[LU-15440] Memory leak in discovery Created: 11/Jan/22 Updated: 29/Jul/23 Resolved: 07/Feb/22 |
|
| Status: | Resolved |
| Project: | Lustre |
| Component/s: | None |
| Affects Version/s: | None |
| Fix Version/s: | Lustre 2.15.0 |
| Type: | Bug | Priority: | Minor |
| Reporter: | Chris Horn | Assignee: | Chris Horn |
| Resolution: | Fixed | Votes: | 0 |
| Labels: | None | ||
| Severity: | 3 |
| Rank (Obsolete): | 9223372036854775807 |
| Description |
|
Unlikely to be hit in real world, but there's a potential memory leak in lnet_peer_data_present. If the ping buffer has nnis <= 1 then function is exited without dropping the ref on the ping buffer causing this memory to leak: if (pbuf->pb_info.pi_nnis <= 1)
goto out;
|
| Comments |
| Comment by Gerrit Updater [ 11/Jan/22 ] |
|
"Chris Horn <chris.horn@hpe.com>" uploaded a new patch: https://review.whamcloud.com/46052 |
| Comment by Chris Horn [ 31/Jan/22 ] |
|
Test report for Build/execute test case from patch: [hornc@ct7-adm lustre-filesystem]$ git le HEAD^..HEAD
fbbc1258a0 (HEAD) LU-15478 lnet: Check LNET_NID_IS_ANY in LNET_NID_NET
[hornc@ct7-adm lustre-filesystem]$ git fetch https://review.whamcloud.com/fs/lustre-release refs/changes/52/46052/2 && git cherry-pick FETCH_HEAD
From https://review.whamcloud.com/fs/lustre-release
* branch refs/changes/52/46052/2 -> FETCH_HEAD
Auto-merging lnet/lnet/peer.c
[detached HEAD 6c7815e9e1] LU-15440 lnet: lnet_peer_data_present() memory leak
Date: Tue Jan 11 16:19:16 2022 -0600
2 files changed, 16 insertions(+), 1 deletion(-)

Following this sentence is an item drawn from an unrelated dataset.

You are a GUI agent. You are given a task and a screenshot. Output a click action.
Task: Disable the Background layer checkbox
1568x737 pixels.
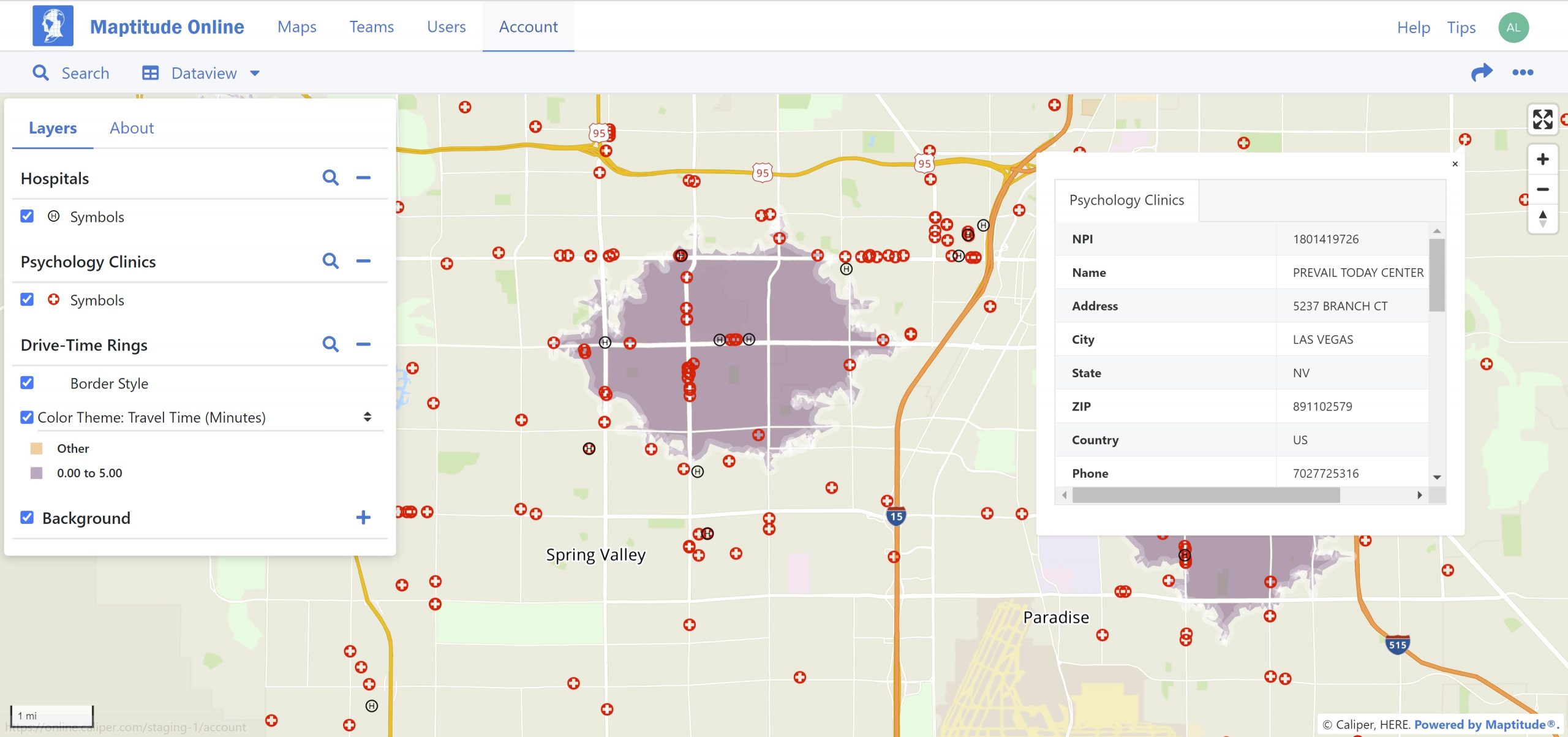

[hornc@ct7-adm lustre-filesystem]$ git reset --soft HEAD^
[hornc@ct7-adm lustre-filesystem]$ git status
HEAD detached from fb5d7036ec
Changes to be committed:
(use "git restore --staged <file>..." to unstage)
modified: lnet/lnet/peer.c
modified: lustre/tests/sanity-lnet.sh
Untracked files:
(use "git add <file>..." to include in what will be committed)
lustre/tests/lutf/Makefile.in
lustre/tests/lutf/src/Makefile.in
[hornc@ct7-adm lustre-filesystem]$ git reset HEAD lnet/lnet/peer.c
Unstaged changes after reset:
M lnet/lnet/peer.c
[hornc@ct7-adm lustre-filesystem]$ g co lnet/lnet/peer.c
Updated 1 path from the index
[hornc@ct7-adm lustre-filesystem]$ git --no-pager diff --cached
diff --git a/lustre/tests/sanity-lnet.sh b/lustre/tests/sanity-lnet.sh
index 860f712da7..72e28eb497 100755
--- a/lustre/tests/sanity-lnet.sh
+++ b/lustre/tests/sanity-lnet.sh
@@ -2335,6 +2335,19 @@ test_216() {
}
run_test 216 "Failed send to peer NI owned by local host should not trigger peer NI recovery"
+test_217() {
+ reinit_dlc || return $?
+
+ [[ $($LNETCTL net show | grep -c nid) -ne 1 ]] &&
+ error "Unexpected number of NIs after initalizing DLC"
+
+ do_lnetctl discover 0@lo ||
+ error "Failed to discover 0@lo"
+
+ unload_modules
+}
+run_test 217 "Don't leak memory when discovering peer with nnis <= 1"
+
test_230() {
# LU-12815
echo "Check valid values; Should succeed"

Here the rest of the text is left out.